South Korea’s SK Hynix, one of the world’s biggest chip makers, and U.S. tech giant, Broadcom, announced a new agreement on Wednesday to expand their research cooperation around hybrid and all-flash memory technology.
The agreement will expand the scope of SK Hynix’s hybrid and all-flash memory research by extending the coverage of their joint chip technology to serve the global market for solid-state memory devices, SK Hynix said in a press release.
Solid-state memory devices use flash memory chips, not the conventional way that amorphous magnetic devices in a magnetic solid-state memory die tend to fail, according to Broadcom. The devices use platter-type solid state drives, which are made up of individual high-speed NAND cells instead of the moving magnetic parts of traditional hard disk drives.

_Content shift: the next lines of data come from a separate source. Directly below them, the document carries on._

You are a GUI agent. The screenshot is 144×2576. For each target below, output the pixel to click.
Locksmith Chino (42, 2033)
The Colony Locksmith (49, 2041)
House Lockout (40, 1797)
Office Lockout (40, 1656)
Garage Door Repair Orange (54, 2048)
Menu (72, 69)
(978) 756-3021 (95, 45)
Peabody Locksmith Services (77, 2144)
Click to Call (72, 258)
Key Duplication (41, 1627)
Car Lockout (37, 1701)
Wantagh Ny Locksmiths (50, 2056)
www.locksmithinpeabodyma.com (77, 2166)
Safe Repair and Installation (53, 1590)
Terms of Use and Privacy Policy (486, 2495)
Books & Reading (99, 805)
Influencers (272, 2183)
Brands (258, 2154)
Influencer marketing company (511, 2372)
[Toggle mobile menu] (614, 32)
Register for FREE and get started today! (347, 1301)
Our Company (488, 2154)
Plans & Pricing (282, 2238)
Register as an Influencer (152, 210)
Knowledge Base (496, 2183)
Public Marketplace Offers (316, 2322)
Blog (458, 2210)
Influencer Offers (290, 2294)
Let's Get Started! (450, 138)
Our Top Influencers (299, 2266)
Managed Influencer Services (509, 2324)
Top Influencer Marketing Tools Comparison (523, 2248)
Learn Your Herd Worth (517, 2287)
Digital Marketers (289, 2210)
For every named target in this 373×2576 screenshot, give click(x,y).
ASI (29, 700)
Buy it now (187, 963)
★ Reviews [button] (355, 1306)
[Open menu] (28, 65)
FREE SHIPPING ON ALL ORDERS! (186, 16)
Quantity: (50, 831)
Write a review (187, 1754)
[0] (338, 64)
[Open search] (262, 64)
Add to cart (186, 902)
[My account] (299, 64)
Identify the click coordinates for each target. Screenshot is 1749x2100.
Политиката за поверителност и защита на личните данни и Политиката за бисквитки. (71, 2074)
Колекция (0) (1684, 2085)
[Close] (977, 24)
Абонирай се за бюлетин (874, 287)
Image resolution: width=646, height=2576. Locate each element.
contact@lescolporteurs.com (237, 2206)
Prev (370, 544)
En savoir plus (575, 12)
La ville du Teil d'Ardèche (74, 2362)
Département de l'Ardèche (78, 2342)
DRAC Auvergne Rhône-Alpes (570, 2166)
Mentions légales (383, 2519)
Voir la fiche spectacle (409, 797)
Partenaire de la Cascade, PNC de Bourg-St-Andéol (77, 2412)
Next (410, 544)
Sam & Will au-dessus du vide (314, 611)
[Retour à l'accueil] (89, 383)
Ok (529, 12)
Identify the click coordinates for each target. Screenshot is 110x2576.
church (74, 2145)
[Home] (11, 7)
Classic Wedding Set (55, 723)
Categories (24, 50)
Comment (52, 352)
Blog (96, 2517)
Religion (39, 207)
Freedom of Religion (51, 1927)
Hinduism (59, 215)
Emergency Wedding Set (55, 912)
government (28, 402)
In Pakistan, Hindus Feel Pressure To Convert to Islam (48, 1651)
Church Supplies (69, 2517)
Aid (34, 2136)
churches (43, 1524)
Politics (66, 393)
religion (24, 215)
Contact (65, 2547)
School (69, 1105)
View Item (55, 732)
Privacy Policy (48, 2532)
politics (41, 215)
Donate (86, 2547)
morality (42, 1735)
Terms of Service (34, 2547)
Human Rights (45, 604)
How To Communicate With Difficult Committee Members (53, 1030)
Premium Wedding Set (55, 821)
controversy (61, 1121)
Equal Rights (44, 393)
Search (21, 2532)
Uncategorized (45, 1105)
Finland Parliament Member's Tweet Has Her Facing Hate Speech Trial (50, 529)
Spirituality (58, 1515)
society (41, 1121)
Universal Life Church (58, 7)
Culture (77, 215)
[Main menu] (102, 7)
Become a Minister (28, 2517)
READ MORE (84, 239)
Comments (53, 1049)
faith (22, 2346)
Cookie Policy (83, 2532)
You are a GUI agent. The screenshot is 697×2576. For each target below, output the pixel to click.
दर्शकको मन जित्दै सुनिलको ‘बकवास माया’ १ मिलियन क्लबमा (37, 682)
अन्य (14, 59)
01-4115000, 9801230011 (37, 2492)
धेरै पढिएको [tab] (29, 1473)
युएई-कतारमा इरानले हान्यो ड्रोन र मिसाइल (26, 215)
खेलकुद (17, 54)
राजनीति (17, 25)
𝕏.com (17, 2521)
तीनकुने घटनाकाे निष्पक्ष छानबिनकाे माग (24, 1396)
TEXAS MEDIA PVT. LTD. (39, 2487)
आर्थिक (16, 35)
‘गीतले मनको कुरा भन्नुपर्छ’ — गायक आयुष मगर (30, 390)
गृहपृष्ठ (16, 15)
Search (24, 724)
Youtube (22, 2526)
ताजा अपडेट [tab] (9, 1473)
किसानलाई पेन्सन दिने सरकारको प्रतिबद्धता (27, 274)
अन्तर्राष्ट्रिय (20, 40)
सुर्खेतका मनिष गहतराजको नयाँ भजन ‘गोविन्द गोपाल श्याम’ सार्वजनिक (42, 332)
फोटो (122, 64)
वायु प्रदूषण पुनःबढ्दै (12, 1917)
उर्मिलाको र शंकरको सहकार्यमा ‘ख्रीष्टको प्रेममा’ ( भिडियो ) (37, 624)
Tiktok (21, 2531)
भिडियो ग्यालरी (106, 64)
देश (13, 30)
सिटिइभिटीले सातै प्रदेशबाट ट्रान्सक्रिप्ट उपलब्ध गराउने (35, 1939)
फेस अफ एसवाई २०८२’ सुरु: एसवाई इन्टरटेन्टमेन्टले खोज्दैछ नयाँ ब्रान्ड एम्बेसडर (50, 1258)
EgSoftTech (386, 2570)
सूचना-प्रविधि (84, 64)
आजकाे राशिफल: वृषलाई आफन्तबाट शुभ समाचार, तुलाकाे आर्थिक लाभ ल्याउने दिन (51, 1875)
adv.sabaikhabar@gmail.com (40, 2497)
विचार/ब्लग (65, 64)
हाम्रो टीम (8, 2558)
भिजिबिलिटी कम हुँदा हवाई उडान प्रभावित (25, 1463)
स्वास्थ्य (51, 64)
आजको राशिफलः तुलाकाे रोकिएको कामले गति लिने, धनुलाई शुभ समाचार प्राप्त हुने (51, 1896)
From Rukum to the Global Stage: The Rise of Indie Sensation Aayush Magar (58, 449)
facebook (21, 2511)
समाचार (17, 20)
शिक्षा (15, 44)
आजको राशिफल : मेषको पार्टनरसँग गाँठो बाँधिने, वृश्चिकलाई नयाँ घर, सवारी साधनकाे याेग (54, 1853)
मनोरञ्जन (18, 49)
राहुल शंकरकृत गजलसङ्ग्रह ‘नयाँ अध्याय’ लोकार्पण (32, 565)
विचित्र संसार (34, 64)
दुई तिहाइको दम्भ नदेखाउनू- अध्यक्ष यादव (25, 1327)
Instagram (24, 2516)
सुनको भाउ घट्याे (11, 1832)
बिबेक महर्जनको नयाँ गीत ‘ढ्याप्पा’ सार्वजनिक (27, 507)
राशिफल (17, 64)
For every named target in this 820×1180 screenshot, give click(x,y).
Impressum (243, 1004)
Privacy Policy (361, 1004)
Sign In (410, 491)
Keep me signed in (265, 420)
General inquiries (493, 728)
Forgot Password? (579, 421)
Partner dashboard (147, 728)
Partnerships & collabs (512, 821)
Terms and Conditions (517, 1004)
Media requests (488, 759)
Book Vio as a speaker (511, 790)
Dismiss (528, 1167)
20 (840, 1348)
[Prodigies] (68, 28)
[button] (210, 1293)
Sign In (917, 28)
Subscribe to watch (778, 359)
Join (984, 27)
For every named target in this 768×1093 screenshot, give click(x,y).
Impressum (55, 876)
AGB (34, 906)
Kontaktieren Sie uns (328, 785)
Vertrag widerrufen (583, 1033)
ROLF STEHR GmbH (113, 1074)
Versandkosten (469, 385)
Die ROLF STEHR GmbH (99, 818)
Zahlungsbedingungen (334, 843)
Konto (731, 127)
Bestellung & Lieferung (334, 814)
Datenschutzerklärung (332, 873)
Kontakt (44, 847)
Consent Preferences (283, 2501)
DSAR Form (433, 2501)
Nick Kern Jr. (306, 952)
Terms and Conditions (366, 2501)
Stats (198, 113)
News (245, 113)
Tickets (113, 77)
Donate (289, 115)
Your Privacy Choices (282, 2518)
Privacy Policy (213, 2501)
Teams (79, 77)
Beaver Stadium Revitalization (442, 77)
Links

Rapid adoption of solid-state drives in smart phones, laptops and other portable devices has led to a surge in sales. NAND flash memory is the most common type of chip used in solid-state drives.
“SK Hynix is focusing on bringing better processing capacity to mainstream storage solutions and to secure longer product life cycle through improved packaging process and technology,” Chan-Tae Lee, chief technology officer at SK Hynix, said in the statement.
Under the deal, SK Hynix will create 10 new NAND cell packaging lines for NAND SSD technology at one of its R&D facilities in South Korea. Broadcom will develop SSD cell applications using their own package technology across industries such as automotive, networking, data center and consumer electronics.
Broadcom said it was enhancing its portfolio of hybrid and all-flash storage solutions and expanding its coverage for applications to meet growing demand for solid-state storage technology in data centers and connected devices.
SK Hynix and Broadcom have been in talks to combine their memory businesses in order to integrate operations and “create a unifying semiconductor business going forward,” people familiar with the matter told Reuters in July.